Thursday, December 30, 2010

Love, Actually.

Another holiday gone by.
Not to be a depressing romantic or anything, but really, people?
I am very bitter.
This whole "love" thing.
I watched Love Actually yesterday. I really need to stop watching movies about love.
I usually don't feel this way. I don't mind being single. I can handle it. But after awhile, it gets boring.
Like I said before, I'm tired of it. I'm so tired of it.
In that movie, everyone fell in love. Why does everyone always fall in love?
My best friend's mom said to me this morning, "love will find you."
Really? Find me then. Please find me.
Sometimes I picture it has already. Just a process, a progression.
But is it just a dream? I hope not.
There's that word: hope.
During work today, I was organizing the ring case, and 1 Corinthians 13:13 was printed on one of the rings.
"And now these three remain: faith, hope, and love. But the greatest of these is love."
Oh thanks. Cool.
Love is like haunting me. On my way home from Orange today the license plate of the car in front of me said "Happiness is having a Valentine to love."
Oh thanks. Cool.
Valentines Day ---> unmentionable?
Anyways, this whole love/hope/dream thing. It's annoying.

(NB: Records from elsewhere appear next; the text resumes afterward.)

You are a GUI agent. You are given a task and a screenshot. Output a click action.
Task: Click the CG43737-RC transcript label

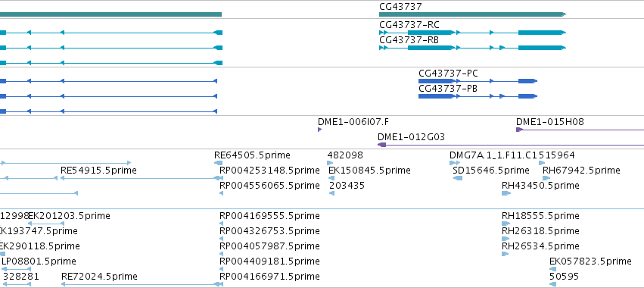click(x=409, y=25)
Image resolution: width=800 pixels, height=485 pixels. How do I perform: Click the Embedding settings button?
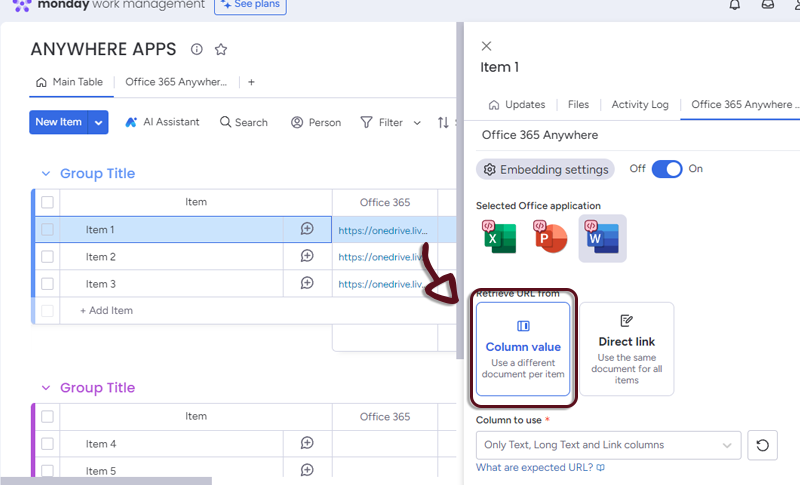click(x=546, y=169)
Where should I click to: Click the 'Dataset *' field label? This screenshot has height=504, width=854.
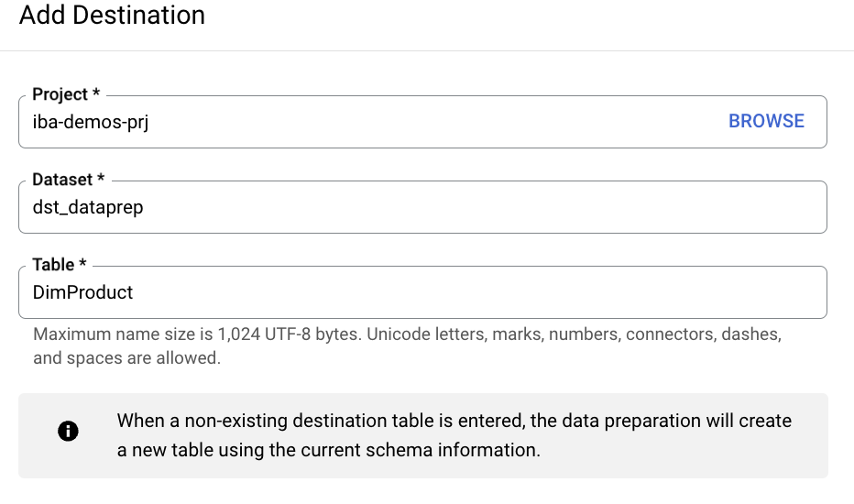coord(63,180)

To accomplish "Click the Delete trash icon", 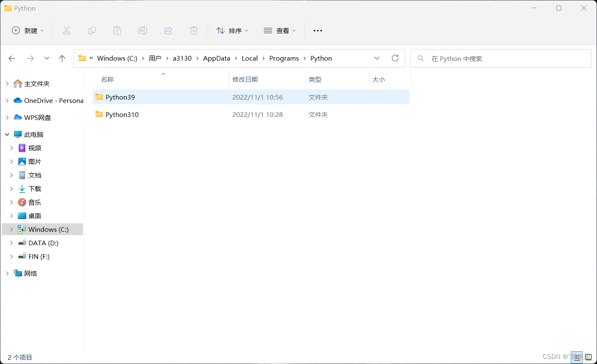I will [194, 30].
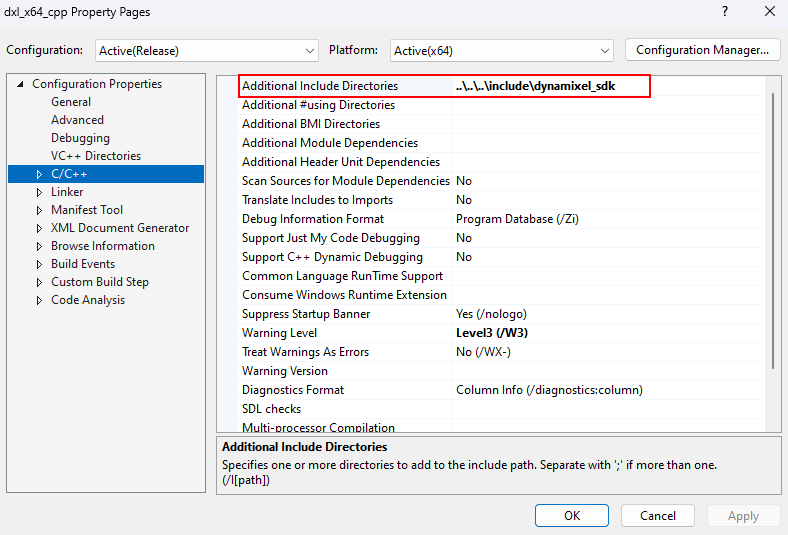Expand the Linker tree node

tap(40, 192)
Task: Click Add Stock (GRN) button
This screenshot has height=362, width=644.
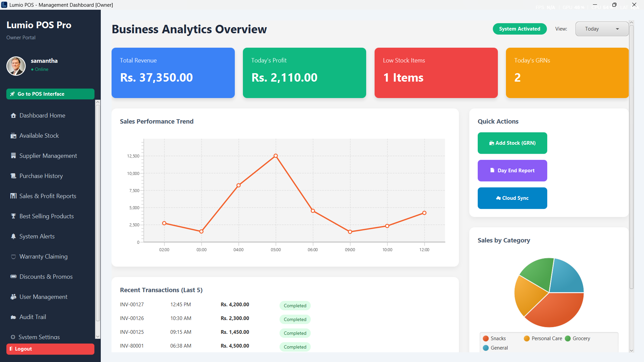Action: click(x=512, y=143)
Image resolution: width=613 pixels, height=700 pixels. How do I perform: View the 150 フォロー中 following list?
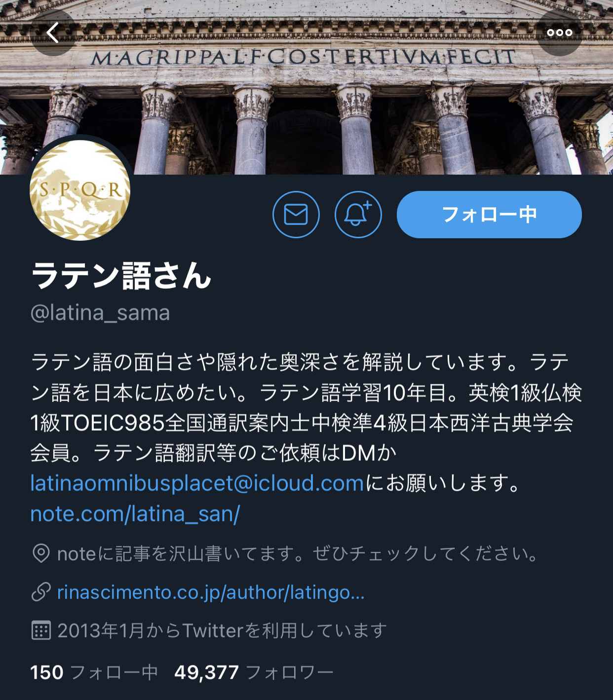[94, 672]
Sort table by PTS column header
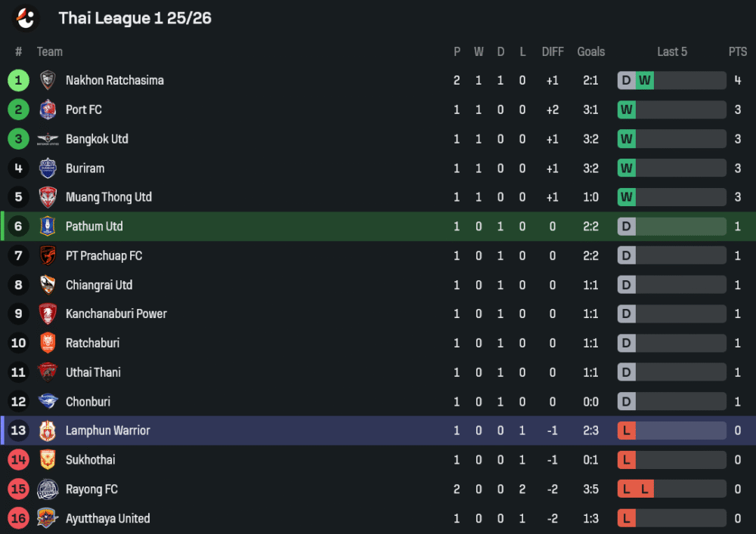The height and width of the screenshot is (534, 756). (737, 51)
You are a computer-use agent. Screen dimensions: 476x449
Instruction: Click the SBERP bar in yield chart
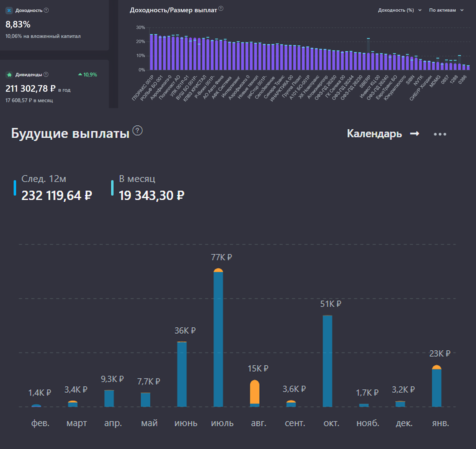368,61
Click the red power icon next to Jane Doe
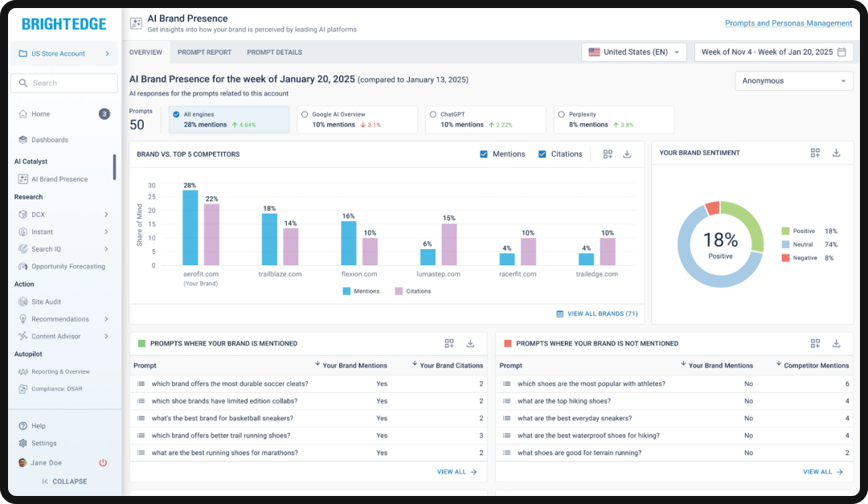The height and width of the screenshot is (504, 868). (104, 462)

But I was also thinking about something else while I was watching Love Actually. When the movie starts, it says on the screen "Love actually is all around."
And in reality, it so is.
Last night three of my close friends and I had an amazing time together.

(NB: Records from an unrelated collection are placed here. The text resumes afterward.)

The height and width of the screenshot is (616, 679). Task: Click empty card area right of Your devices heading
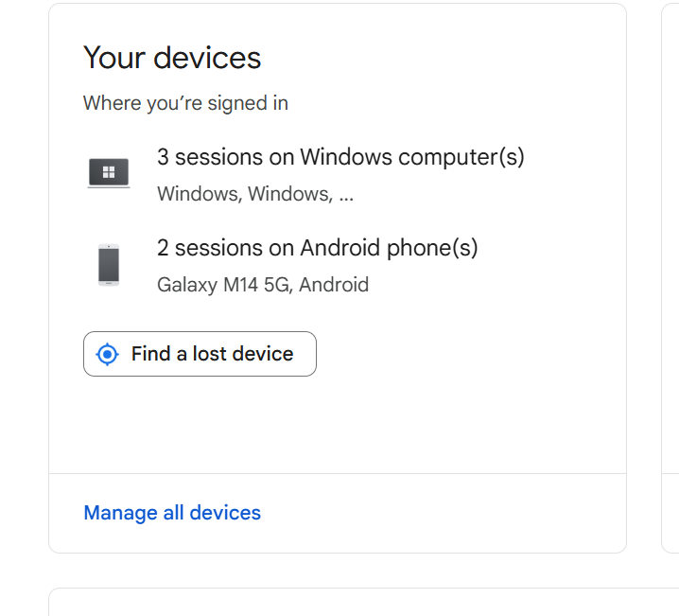click(x=444, y=58)
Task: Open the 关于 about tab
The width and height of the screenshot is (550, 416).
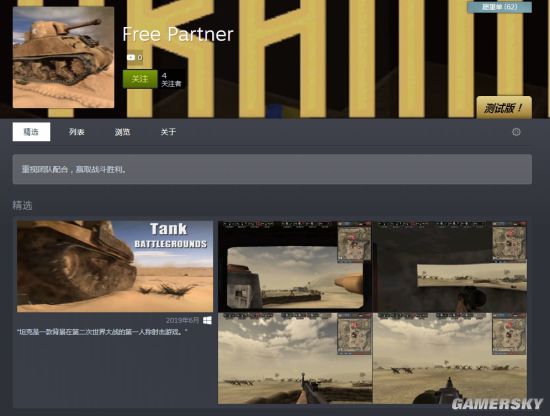Action: (168, 132)
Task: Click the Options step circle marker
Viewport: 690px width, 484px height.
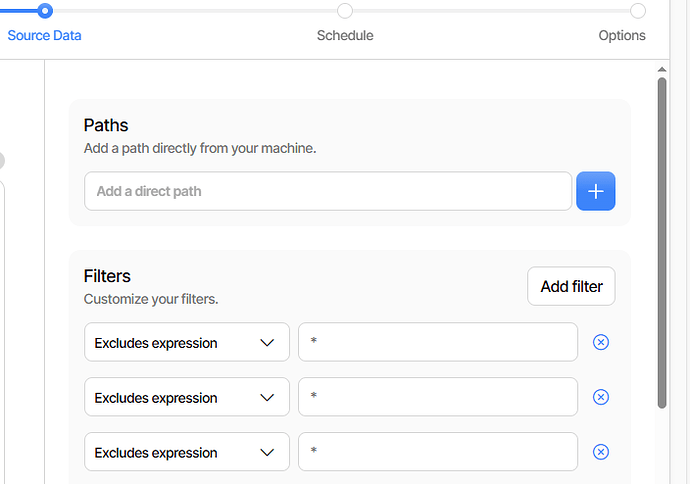Action: (x=637, y=11)
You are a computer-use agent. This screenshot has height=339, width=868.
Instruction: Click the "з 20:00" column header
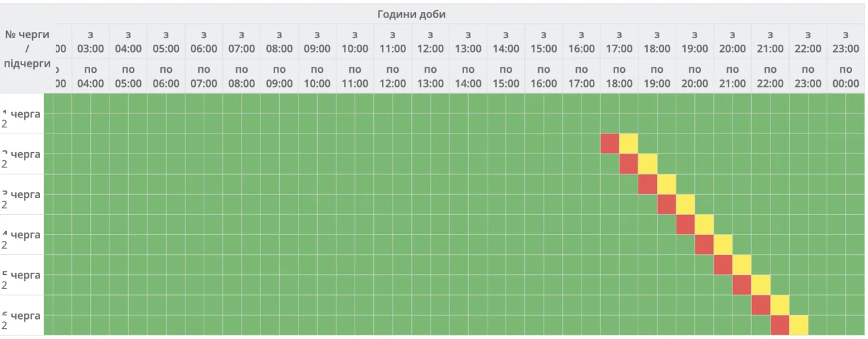pyautogui.click(x=732, y=41)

Just us. We went to a karaoke bar and rocked out. Yes, completely sober, and boyfriend-less. Which doesn't mean we didn't get hit on by every guy at the bar, because we did. But it was pure innocent fun. I had SO much fun with them.

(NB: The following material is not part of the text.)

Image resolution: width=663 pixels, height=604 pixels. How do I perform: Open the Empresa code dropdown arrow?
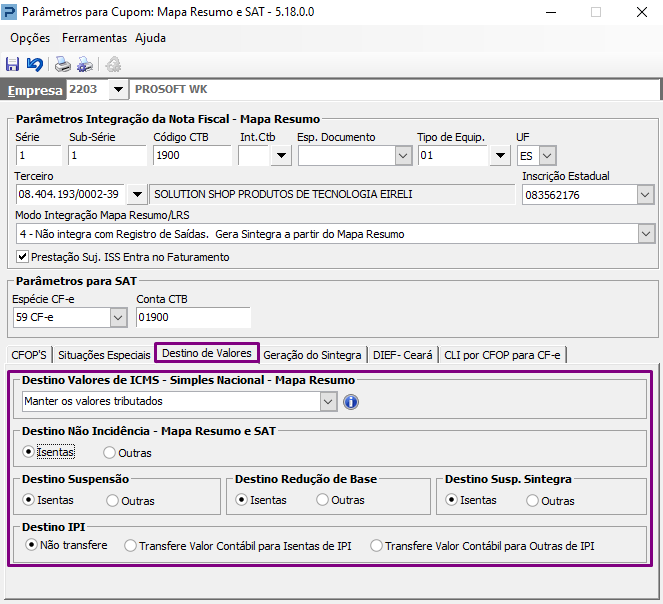click(x=118, y=89)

And I love them. We throw that word around like its meaningless. I do it all the time. But it's because, love actually is all around us. And it doesn't have to be in opposite sex form. The friendship type of love is also. And I have that type of love abundantly in my life.
But the other type of love is missing. I know it's because I want it so bad. But I'm not really looking anymore.
I'm just tired of it being a dream.
Actually, love, you can come find me now.